ASSIGNMENT »
Whenever the string "right" turns up in a line of the data below, copy that line.

BEGIN RECORDS TO USE

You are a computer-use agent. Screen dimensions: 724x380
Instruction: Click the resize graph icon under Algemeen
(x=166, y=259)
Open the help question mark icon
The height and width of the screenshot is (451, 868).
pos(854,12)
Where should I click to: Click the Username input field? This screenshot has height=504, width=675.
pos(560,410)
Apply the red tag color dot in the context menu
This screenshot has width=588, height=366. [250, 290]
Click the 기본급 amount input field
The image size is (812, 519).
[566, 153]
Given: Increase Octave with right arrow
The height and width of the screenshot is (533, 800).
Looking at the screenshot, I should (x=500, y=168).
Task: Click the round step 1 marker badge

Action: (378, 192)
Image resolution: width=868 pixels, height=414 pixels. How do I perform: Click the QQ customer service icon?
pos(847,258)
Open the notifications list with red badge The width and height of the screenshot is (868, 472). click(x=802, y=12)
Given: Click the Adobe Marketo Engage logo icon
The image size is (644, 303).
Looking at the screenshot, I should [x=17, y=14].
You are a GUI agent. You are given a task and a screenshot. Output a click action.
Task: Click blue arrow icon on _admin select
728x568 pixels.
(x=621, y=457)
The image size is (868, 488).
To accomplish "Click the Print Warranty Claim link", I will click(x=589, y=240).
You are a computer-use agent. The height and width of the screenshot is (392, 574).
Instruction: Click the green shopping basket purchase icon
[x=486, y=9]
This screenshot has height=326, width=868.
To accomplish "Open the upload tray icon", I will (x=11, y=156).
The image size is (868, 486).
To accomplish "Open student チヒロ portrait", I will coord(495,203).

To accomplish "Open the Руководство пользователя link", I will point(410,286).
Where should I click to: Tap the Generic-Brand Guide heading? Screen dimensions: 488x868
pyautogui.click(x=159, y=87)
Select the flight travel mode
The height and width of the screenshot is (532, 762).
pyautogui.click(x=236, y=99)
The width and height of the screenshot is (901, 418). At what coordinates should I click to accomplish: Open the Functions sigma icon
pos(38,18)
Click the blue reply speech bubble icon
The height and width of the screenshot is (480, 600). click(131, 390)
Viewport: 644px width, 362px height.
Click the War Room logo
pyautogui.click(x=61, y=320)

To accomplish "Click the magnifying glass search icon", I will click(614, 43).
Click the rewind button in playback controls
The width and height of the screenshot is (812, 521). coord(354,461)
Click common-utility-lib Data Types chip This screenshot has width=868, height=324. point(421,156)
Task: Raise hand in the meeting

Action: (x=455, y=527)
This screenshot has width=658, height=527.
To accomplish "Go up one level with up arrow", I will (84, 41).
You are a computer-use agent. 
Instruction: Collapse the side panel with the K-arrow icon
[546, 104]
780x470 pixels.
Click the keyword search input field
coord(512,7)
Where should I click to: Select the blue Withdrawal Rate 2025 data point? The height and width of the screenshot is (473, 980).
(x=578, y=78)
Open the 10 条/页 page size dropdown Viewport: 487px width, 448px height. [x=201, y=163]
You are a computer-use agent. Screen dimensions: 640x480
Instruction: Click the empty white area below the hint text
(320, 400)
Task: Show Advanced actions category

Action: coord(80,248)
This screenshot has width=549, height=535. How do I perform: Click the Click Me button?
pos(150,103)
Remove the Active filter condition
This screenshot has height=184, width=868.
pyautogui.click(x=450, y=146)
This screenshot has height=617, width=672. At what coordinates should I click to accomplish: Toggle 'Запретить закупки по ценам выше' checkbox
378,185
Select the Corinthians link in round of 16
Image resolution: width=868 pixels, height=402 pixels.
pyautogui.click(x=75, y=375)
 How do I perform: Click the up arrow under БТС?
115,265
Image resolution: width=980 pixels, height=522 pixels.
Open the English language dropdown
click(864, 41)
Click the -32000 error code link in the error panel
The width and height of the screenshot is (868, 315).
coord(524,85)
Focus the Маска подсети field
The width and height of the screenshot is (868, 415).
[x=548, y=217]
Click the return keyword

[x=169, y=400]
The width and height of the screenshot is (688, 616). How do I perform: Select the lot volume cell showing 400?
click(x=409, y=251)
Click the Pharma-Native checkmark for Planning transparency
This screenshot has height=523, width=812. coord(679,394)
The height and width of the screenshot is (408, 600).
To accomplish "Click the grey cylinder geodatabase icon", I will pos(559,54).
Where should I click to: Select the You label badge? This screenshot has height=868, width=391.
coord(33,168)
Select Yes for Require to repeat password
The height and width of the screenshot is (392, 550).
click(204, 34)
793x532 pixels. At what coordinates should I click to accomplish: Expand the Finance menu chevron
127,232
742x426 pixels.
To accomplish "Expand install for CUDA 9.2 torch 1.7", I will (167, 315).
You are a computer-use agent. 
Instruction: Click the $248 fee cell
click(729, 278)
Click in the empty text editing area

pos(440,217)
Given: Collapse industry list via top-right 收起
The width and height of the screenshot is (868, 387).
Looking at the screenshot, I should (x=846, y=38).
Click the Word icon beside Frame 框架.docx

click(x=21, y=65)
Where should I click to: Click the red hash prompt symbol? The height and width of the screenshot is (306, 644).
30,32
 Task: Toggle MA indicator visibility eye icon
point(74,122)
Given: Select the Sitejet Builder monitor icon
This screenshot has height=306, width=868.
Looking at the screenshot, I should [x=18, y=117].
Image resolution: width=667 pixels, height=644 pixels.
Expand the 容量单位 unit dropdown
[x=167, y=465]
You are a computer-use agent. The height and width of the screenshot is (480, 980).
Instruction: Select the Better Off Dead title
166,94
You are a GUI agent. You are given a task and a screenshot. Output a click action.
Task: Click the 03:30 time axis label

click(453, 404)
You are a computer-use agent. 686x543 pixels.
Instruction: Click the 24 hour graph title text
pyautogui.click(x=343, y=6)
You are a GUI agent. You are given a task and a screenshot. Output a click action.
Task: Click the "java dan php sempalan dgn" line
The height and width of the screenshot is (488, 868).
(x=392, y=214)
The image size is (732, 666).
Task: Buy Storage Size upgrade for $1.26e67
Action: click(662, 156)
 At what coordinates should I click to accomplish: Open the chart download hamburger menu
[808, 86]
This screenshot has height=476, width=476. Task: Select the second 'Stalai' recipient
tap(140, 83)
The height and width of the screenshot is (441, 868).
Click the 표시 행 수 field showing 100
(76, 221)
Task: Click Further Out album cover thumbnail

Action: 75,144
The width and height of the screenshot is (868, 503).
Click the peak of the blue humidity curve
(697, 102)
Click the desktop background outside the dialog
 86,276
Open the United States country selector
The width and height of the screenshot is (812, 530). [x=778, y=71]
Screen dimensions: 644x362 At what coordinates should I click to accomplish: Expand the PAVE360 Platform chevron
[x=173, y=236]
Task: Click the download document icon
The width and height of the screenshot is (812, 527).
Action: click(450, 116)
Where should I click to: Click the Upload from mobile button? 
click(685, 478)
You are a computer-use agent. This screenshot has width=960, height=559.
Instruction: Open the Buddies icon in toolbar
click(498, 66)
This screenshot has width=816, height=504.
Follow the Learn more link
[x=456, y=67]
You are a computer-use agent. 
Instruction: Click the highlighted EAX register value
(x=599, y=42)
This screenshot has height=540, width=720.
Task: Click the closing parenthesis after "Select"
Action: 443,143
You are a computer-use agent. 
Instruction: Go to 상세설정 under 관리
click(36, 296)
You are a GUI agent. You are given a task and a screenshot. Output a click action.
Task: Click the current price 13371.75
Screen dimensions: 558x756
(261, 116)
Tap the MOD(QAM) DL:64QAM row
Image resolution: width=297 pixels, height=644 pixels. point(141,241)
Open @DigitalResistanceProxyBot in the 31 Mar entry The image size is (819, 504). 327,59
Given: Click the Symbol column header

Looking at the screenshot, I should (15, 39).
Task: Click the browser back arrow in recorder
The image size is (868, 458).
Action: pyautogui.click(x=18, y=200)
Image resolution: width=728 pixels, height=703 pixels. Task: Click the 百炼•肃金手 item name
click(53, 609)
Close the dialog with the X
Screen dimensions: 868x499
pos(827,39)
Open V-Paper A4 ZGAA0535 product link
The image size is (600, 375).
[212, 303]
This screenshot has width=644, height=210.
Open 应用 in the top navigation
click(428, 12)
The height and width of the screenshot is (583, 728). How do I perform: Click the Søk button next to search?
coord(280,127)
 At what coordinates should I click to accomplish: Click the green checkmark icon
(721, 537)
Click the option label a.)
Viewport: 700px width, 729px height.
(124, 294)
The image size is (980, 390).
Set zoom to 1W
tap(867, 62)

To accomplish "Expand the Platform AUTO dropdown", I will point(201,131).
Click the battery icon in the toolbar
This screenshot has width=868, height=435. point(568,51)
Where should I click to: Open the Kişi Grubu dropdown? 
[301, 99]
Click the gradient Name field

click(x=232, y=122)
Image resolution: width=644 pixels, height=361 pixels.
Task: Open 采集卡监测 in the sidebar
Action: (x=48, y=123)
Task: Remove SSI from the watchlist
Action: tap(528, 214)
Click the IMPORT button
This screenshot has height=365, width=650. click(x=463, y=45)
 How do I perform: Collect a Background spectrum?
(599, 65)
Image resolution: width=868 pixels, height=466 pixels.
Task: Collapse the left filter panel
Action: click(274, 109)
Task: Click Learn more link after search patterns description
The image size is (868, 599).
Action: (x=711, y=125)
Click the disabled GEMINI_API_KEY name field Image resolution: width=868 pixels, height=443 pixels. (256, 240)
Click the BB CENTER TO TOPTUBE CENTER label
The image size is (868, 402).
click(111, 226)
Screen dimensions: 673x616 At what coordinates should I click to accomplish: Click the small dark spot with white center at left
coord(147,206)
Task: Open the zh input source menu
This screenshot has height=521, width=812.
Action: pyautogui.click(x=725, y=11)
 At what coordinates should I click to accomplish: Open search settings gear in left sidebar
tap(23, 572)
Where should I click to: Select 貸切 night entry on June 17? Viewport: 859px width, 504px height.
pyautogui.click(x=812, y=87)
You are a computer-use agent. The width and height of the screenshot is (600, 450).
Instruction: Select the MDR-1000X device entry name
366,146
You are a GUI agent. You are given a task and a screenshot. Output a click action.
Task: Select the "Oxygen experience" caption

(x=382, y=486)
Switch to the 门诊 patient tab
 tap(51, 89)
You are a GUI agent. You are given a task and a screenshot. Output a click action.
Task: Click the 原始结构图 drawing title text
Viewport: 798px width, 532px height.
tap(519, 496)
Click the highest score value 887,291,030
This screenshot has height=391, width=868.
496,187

END RECORDS TO USE

TASK ANSWER »
Given: Increase Octave with right arrow
Given: Collapse industry list via top-right 收起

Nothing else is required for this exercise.